The scandal has once again stirred up a clamour for the House of Lords to be reformed. Sewel’s alleged behaviour has not raised any issue of great constitutional importance but reminds the public of its distaste for the unelected upper house.
Unfortunately, the attention is unlikely to last long. And given how little appetite there is for change in the lower House of Commons, any meaningful change is unlikely too.
A tenacious bunch
The situation was very different in 1909, when the Conservative-dominated House of Lords blocked the Liberal government’s budget. This led to the 1911 Parliament Act, which curtailed the power of the House of Lords and prevented it obstructing money bills.
At this stage, a peer could only leave the house by dying or could be temporarily excluded through bankruptcy or imprisonment. An act of parliament could also be brought in specifically to remove an errant lord, as was the case in after World War I to a group of lords who had supported the King’s enemies.
There are now many more ways to leave the Lords. In 1963 the Peerage Act allowed hereditary peers to disclaim their peerages for their own lifetime, but to enable their sons to resume the title and membership of the House of Lords. The first person to take advantage of the reforms was Labour MP Tony Benn, who had inherited a peerage on the death of his father, former Labour cabinet minister, the first Viscount Stansgate.
In 1999 Tony Blair’s government started a still unfinished reform process. Most of the hereditary peers left the Lords, although 92 places were reserved for those elected by their own party group.
When Robert Shirley, the 13th Earl Ferrers, died in 2012, the ensuing by-election, in which peers vote, attracted 27 Conservative candidates for his spot.

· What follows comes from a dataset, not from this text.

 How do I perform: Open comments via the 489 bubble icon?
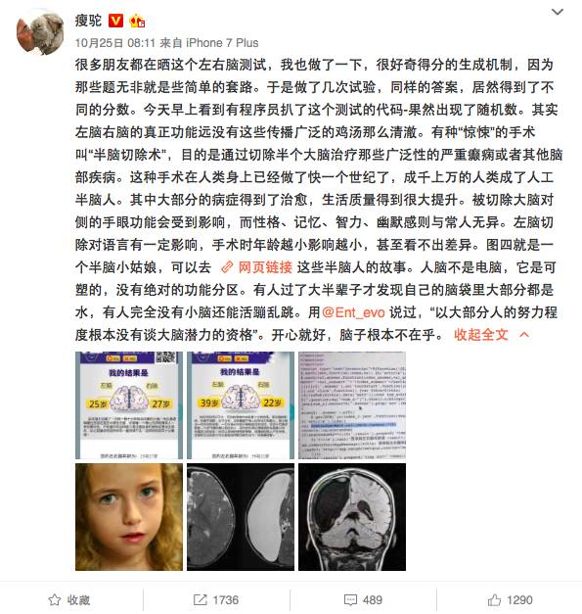click(350, 599)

Politicians are always arguing for more choice. They also tend to regard a high turnout at elections as a good thing and, by this measure, the 2003 Lords by-election following the death of Lord Milner was exemplary. All three eligible hereditary peers turned out to vote.
The House of Lords Reform Act of 2014 allowed peers to retire or resign, as Sewel has now done in the face of pressure from colleagues. He took his time deciding though, and indeed there is still no compulsion to retire at any set age or length of service. Conservative life peer Peter Carrington, aged 96, is still a member of the House of Lords after 74 years’ service.

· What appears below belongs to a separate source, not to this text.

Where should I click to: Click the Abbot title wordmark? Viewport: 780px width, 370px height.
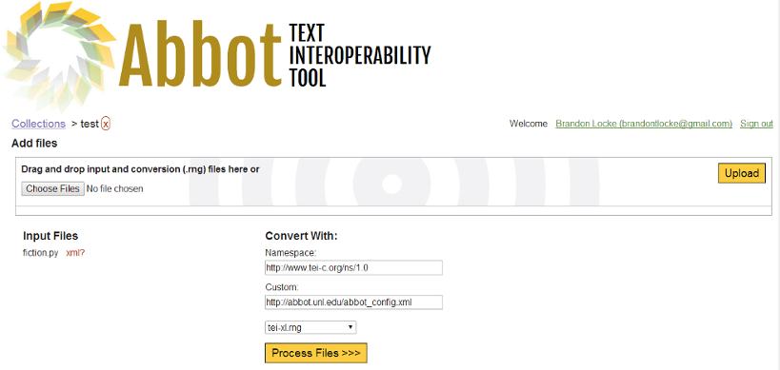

Had Sewel not resigned, the House of Lords (Expulsion and Suspension) Act 2015 allowing peers to suspend or expel members could have been employed. But this process would take considerable time.
Pigeon steps to reform
Over the past century, the volume of House of Lords reforms has increased, but the impact of each successive piece of legislation has been diminishing. The fact that an alleged bra-wearing, powder-snorting incident involving one peer has triggered a new debate on further reforms suggests that the appetite for change is much greater than the level of agreement about what should be done.
The expenses scandal of 2009 demonstrated that public opinion can be raised to boiling point over parliamentary misbehaviour, but little distinction was made in the media between serious fraud and accidental claims for single portions of dog food. Duck islands, dog food, orange bras and trouser presses make for better headlines than big issues.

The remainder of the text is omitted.